In my view, all domestic cats do not like sharp crinkling sounds from any source. The sound might not always produce a seizure which is very dramatic but it may produce behaviour which indicates a dislike of the sound and this prompts me to believe that this Maine Coon cat might have suffered from a lesser version of FARS but it is not mentioned in the summary to the study.
Putting that to one side for the moment, they tried to cure the cat with behaviour-modulating therapy. I guess that means they tried to train the problem out of the cat through classic positive reinforcement training.

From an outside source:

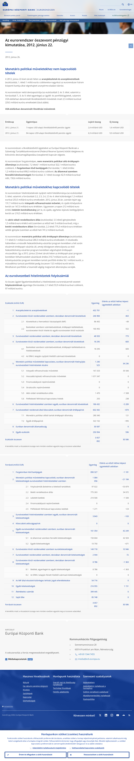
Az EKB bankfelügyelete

It didn’t work. They decided on medication which was fluvoxamine, a well-known antidepressant for people. It is one of those selective serotonin reuptake inhibitors (SSRIs)
In addition, they carried on with the behaviour therapy. The aggressive behaviour problem was resolved. It appears that it was entirely resolved although that isn’t stated.
In all, they administered fluvoxamine for 63 weeks and it was then discontinued by gradually reducing the dosage without a recurrence of the aggressive behaviour.
There were no side effects to the medication that were noted.
Study title: Treatment of inter-specific aggression in cats with the selective serotonin reuptake inhibitor fluvoxamine. A case report.
Link to study: https://doi.org/10.1055/s-0038-1623668
Comment: why give a cat a long-term antidepressant when he was not depressed and why not simply protect him from the sounds that upset him? That would have resolved the behaviour problem immediately without drugs, which should always be avoided if possible as all drugs are essentially poisons.